Quote word for word from the line holding "The image size is (1536, 683)." to the last line below, including both, and omit any pictures.

-- Data shown follows --

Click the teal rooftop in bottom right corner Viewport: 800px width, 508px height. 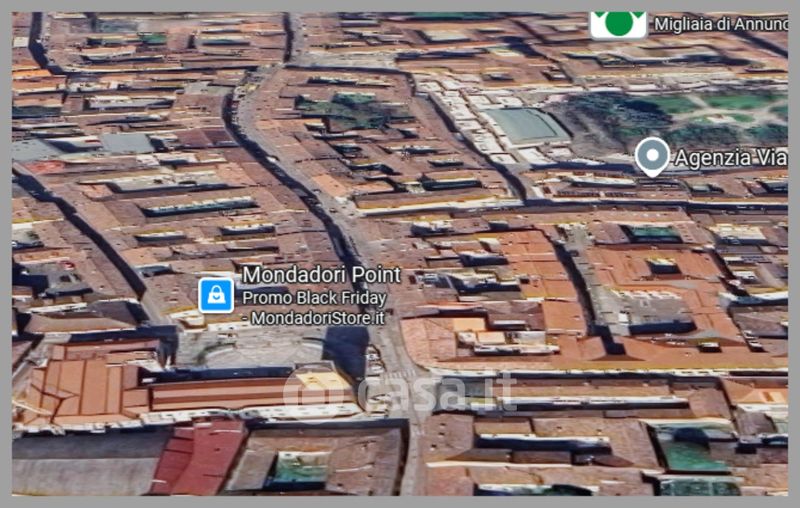[x=688, y=453]
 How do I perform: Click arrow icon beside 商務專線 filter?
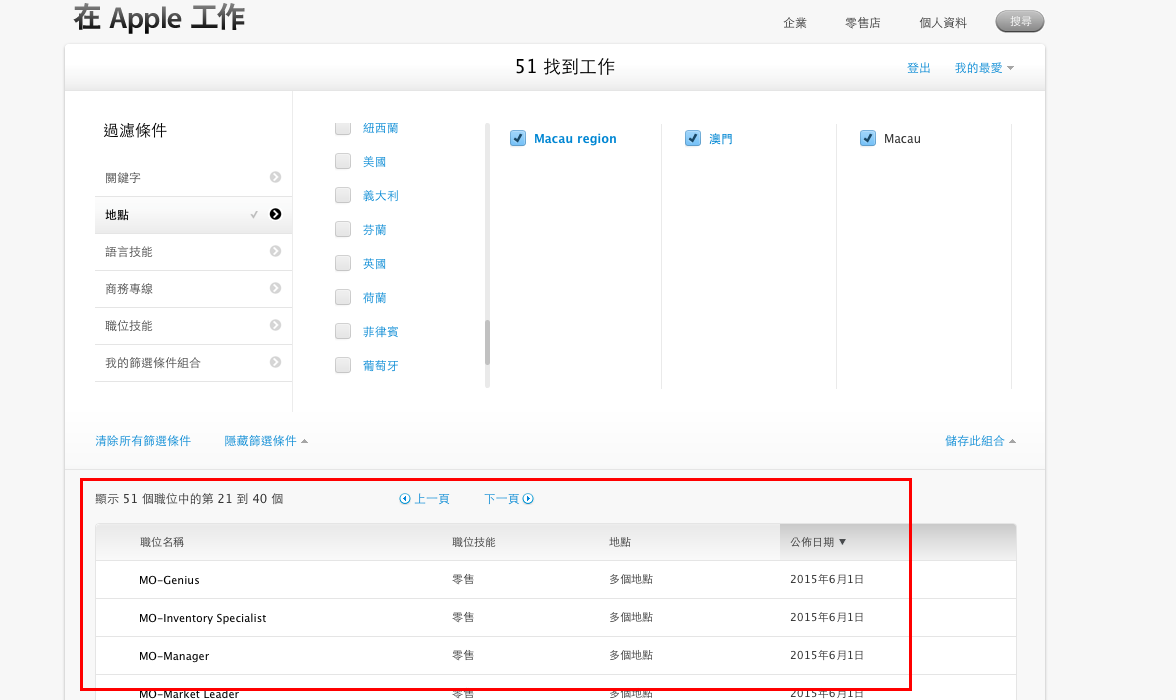(275, 288)
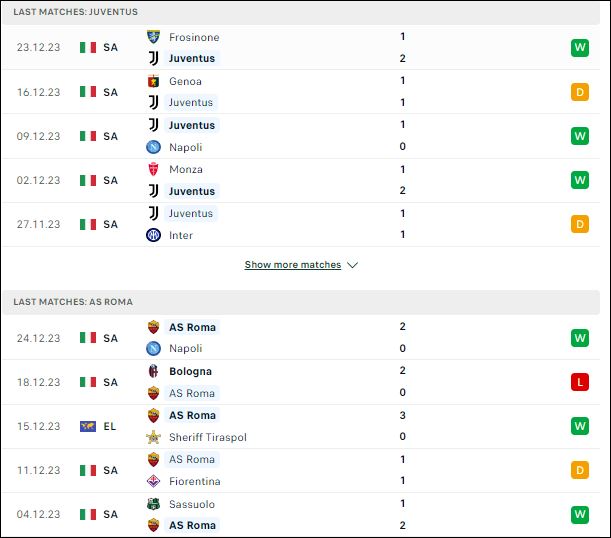The width and height of the screenshot is (611, 538).
Task: Click the Genoa club crest icon
Action: click(154, 81)
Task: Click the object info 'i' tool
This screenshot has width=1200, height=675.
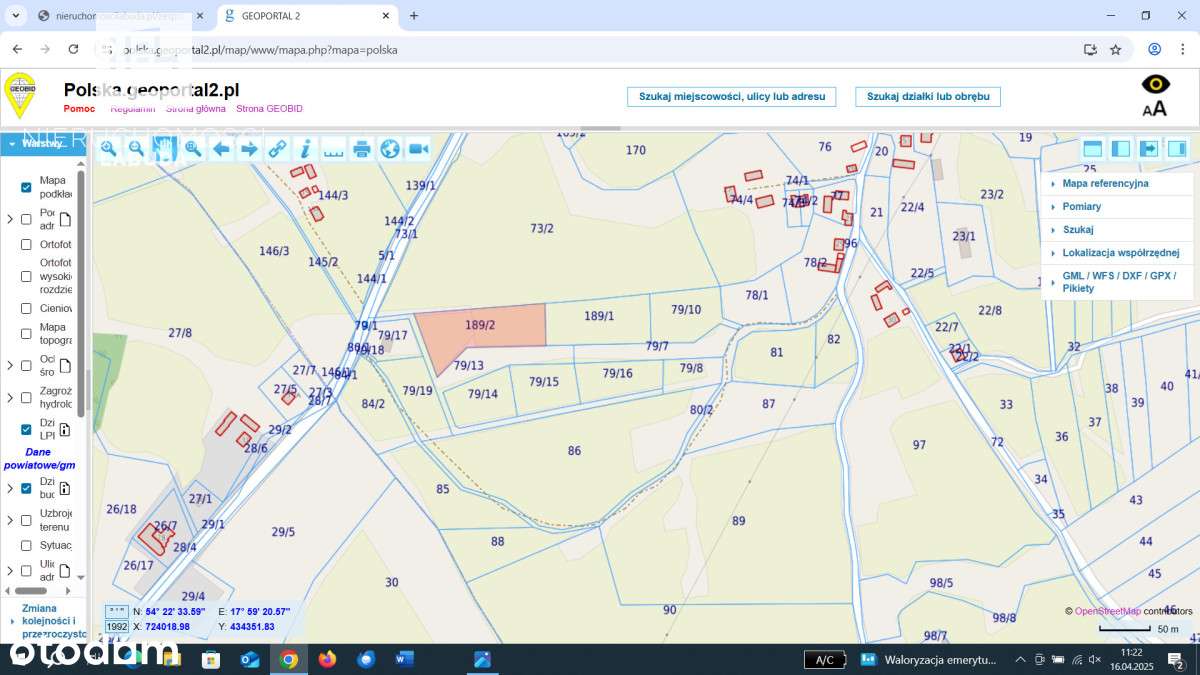Action: click(306, 149)
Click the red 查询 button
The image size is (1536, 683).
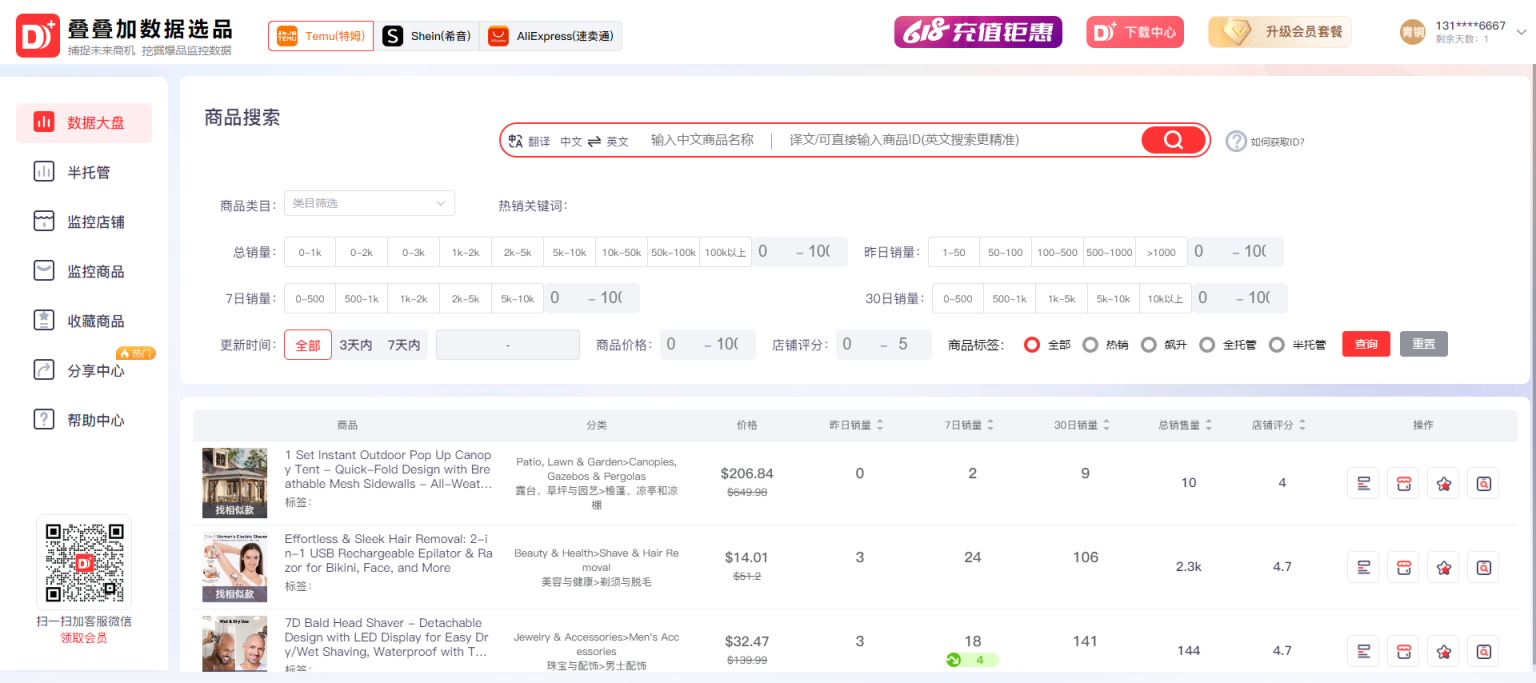point(1366,344)
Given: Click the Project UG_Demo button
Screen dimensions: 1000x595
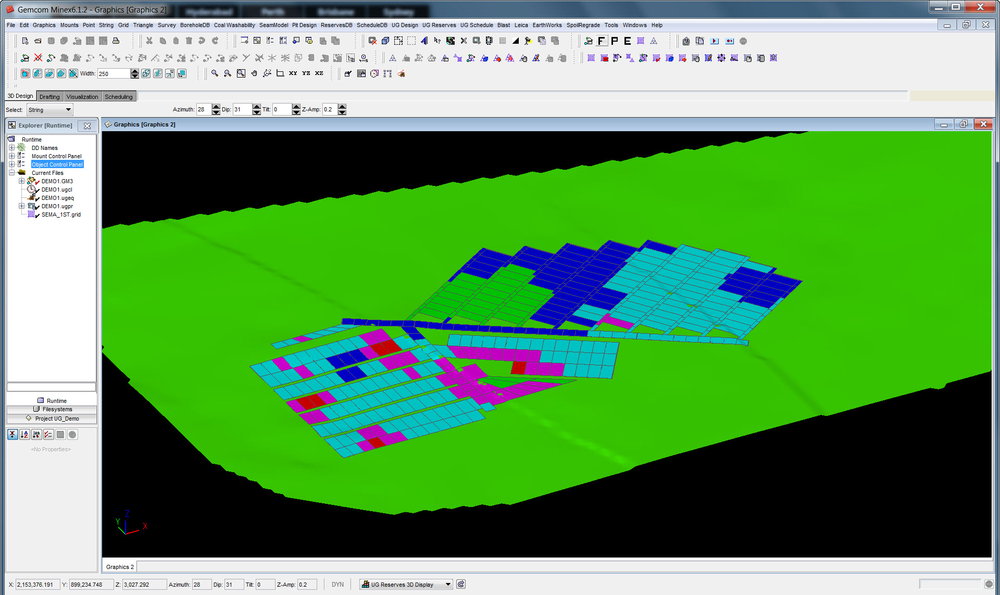Looking at the screenshot, I should coord(51,418).
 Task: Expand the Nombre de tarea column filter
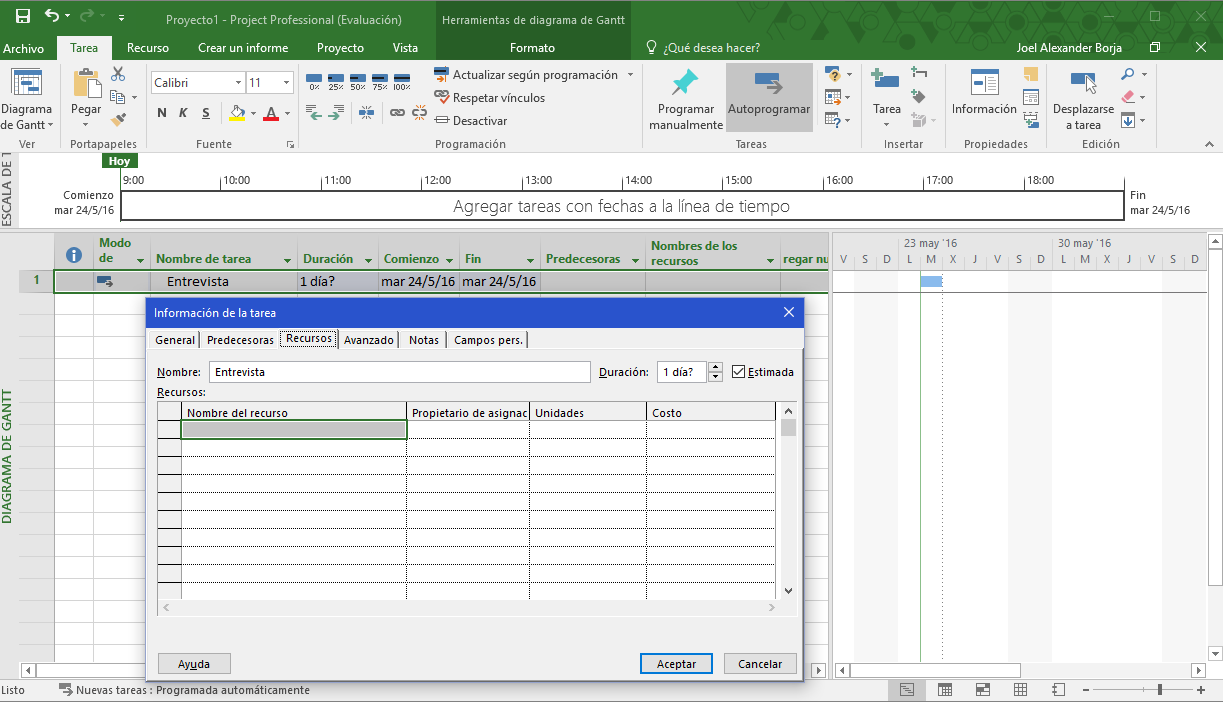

-- Data shown concluded --

### [Task solution]
The image size is (1536, 683).
point(1366,344)
Given: Click the Project UG_Demo button
Screen dimensions: 1000x595
Looking at the screenshot, I should coord(51,418).
 Task: Expand the Nombre de tarea column filter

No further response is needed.